Our concept of what it means to be confident is sometimes distorted by gender stereotypes. Confidence is often seen as a masculine type trait. This is partly because we confuse confidence with bravado. Some self-help gurus don’t help this assumption. Often the proof that someone has gained confidence is the ability to engage in daredevil stunts. However, stunts such as walking on hot coals or bungee jumping have more to with recklessness than confidence. Reality TV shows are also all about contestants putting on a show. Being brash and ‘making an entrance’ is often equated with confidence. Nothing could be further from the truth.

True, inner confidence

True, inner confidence is more about being comfortable in your own skin. It’s a lot quieter than the over-the-top displays we associate with the traditional ‘blokey’ stereotype. In fact, confidence begins from a position of relaxation. It’s rooted in quietness. The traditional female stereotype is associated with nurturing. This is another aspect of confidence. Truly confident people put others at ease. If someone’s ‘confident display’ makes other people feel uncomfortable or intimidates then it isn’t true confidence.

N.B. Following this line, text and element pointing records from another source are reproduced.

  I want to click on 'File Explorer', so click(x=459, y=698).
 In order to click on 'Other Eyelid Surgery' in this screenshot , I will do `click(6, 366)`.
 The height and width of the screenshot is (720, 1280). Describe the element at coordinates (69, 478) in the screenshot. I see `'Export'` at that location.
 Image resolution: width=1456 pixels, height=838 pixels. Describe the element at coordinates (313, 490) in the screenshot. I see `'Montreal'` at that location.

Book Cover: The Psychology of Gender by Dr Gary WoodTrue confidence is the mark of a well-rounded human being

The masculine stereotype could be characterized as ‘assertive’ and the traditional female stereotype as ‘nurturing’. So true confidence is a blend of these two qualities.  If you develop your ability to relax and your skills at putting others at ease, these provide the perfect platform for assertiveness. If you’re stressed and angry and just think about yourself then the result is aggression. True confidence is the mark of a  balanced, well-rounded human being. It’s positively contagious, so pass it on.